Chicken tenders are a classic comfort food that are made even better when drizzled with a homemade hot honey garlic sauce. Every piece of this recipe is seasoned from the chicken, to the flour and even the egg mixture. By seasoning each portion, you'll create layers of flavor that will make these chicken tenders stand out among the rest. If you are unable to find already cut chicken tenders at the grocery store, you can use chicken breasts cut in half. To ensure even cooking, the tenders should be roughly the same thickness. This can be achieved by pounding the breasts with a meat mallet between two sheets of parchment paper or wax paper.
Hot Honey Chicken Tenders
1 cup canola oil
1 cup all-purpose flour
1/2 teaspoon onion powder
1/2 teaspoon garlic powder
1/2 teaspoon paprika
1/4 teaspoon cayenne pepper
1 pound boneless, skinless chicken tenders (you can also use chicken breasts cut in half)

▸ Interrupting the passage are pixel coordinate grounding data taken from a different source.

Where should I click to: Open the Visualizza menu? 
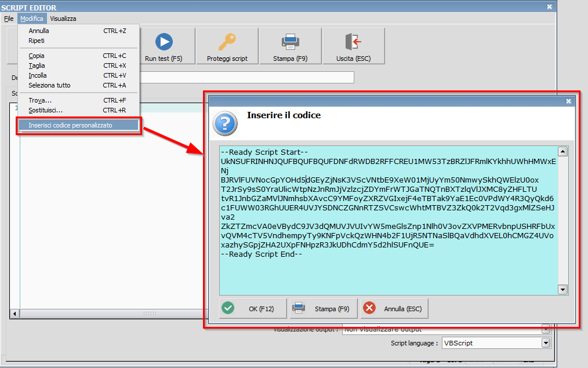63,18

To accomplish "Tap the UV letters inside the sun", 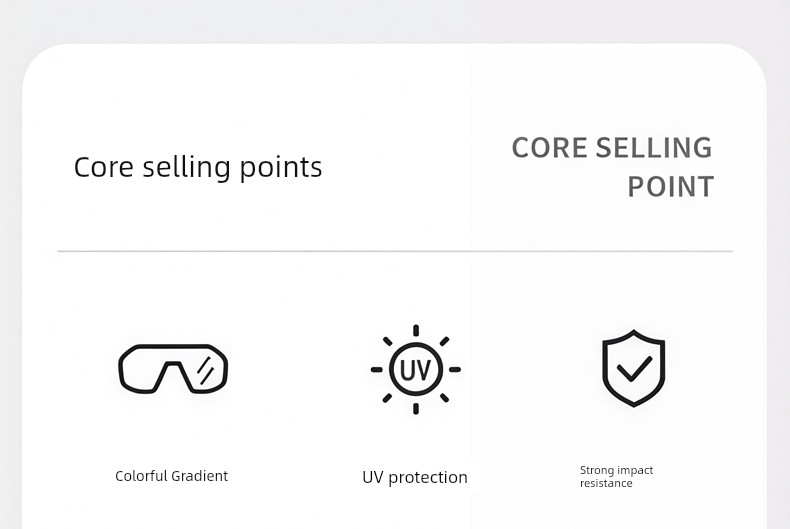I will click(x=416, y=370).
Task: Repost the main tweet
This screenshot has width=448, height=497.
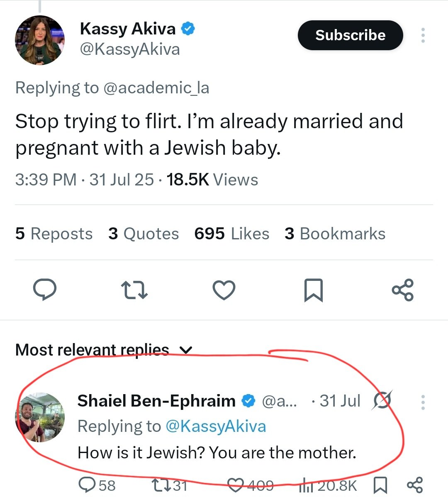Action: click(x=134, y=290)
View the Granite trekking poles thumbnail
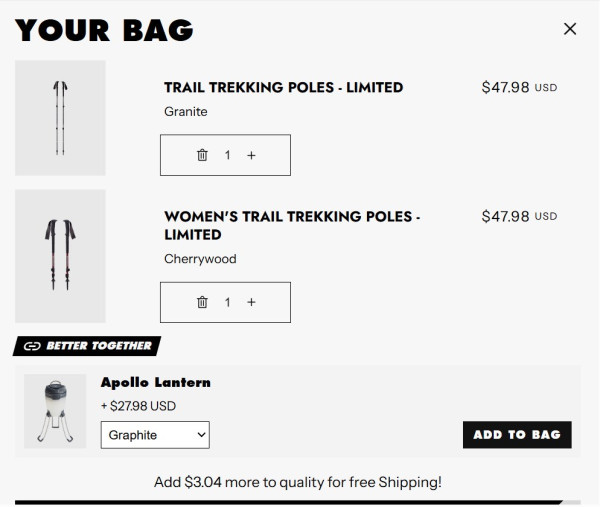This screenshot has height=507, width=600. [x=60, y=118]
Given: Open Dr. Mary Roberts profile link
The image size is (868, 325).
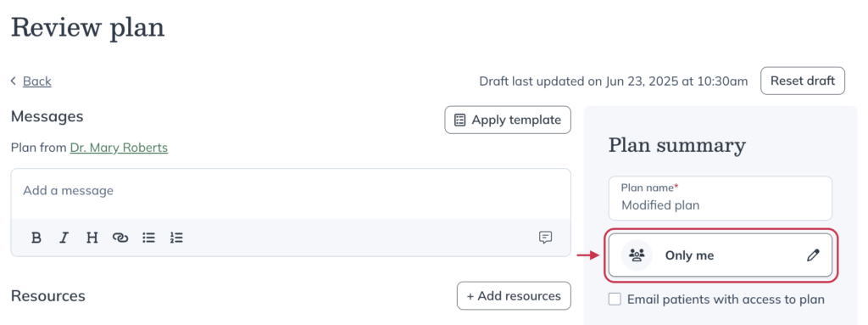Looking at the screenshot, I should [x=119, y=148].
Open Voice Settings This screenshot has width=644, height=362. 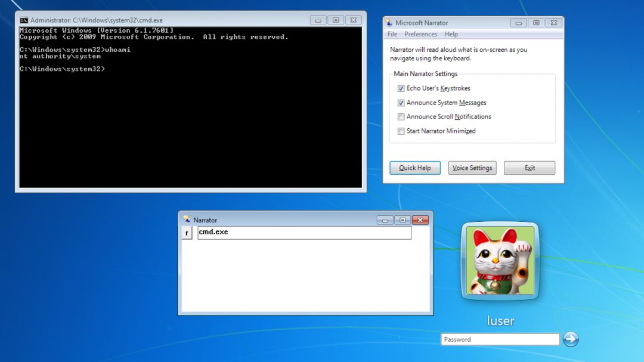pos(472,168)
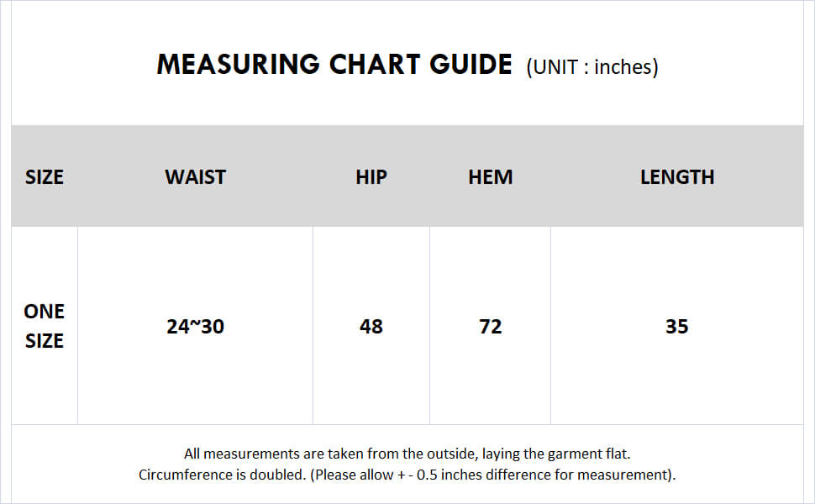This screenshot has width=815, height=504.
Task: Click the hip value 48
Action: click(x=371, y=326)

Kosher salt and freshly ground black pepper, to taste
2 large eggs, beaten
1 tablespoon Sriracha
1/2 cup clover honey
4 cloves garlic, minced
2 tablespoons soy sauce
1 teaspoon red pepper flakes
1 tablespoon cornstarch
1/4 cup water
Heat a medium saucepan over medium high heat, add honey, garlic, red pepper flakes and soy sauce to the pan.
In a small bowl, combine cornstarch and water. Add the cornstarch mixture to the honey mixture into the saucepan until thickened, about 1-2 minutes. Remove from the heat.
In a large skillet, heat the canola oil over medium high heat.
In a separate bowl, combine flour, onion powder, garlic powder, paprika and cayenne pepper. Season the chicken generously with salt and pepper. In another bowl, beat eggs with Sriracha hot sauce.
Dredge the chicken tenders in flour mixture then dip into eggs and again in the flour mixture. Shake off any excess flour.
Add chicken to the skillet with oil, 2 or 3 at a time, and fry until cooked through and the crust is golden brown, about 3 to 5 minutes per side. Transfer to a plate lined with a paper towel. Serve with hot honey garlic sauce drizzled over top.